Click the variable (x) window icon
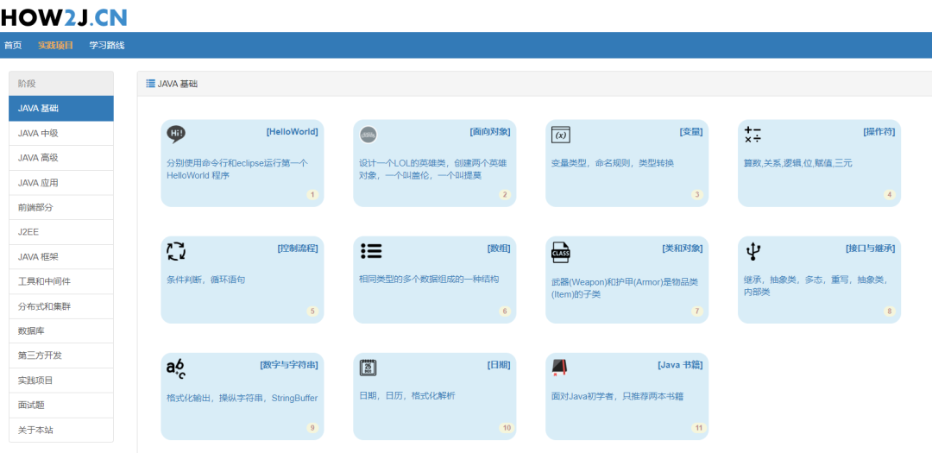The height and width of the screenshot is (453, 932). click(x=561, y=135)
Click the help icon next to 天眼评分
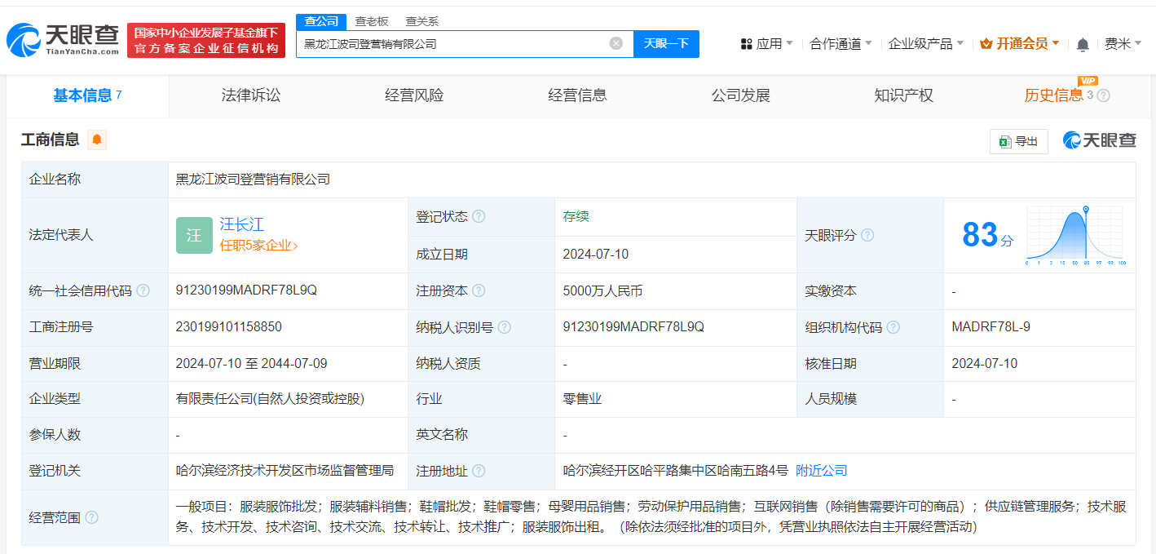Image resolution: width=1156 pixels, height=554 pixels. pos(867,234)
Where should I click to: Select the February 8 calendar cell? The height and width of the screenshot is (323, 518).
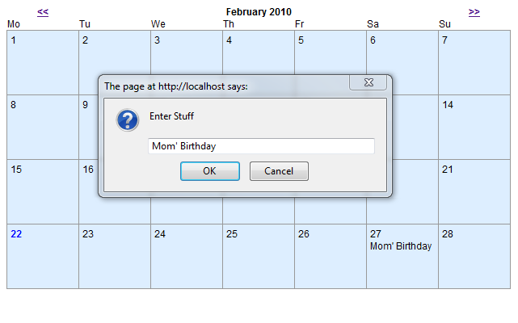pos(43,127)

________________________

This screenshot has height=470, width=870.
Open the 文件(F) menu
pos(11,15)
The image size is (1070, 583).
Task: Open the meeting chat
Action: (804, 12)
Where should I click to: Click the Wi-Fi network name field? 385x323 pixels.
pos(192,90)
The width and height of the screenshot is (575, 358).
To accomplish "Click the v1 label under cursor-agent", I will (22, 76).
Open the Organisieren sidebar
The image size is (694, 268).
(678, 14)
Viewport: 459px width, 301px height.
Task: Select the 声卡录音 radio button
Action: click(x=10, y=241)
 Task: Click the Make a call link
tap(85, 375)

________________________

» **TASK ITEM**
Look above for the line holding "Where should I click to: Click", then set down exactly that line and every line after it up to and including the line holding "Open the Organisieren sidebar", with nothing else.

» **RESULT OF THE EXERCISE**
Where should I click to: Click the Wi-Fi network name field? 385x323 pixels.
pos(192,90)
The width and height of the screenshot is (575, 358).
To accomplish "Click the v1 label under cursor-agent", I will (22, 76).
Open the Organisieren sidebar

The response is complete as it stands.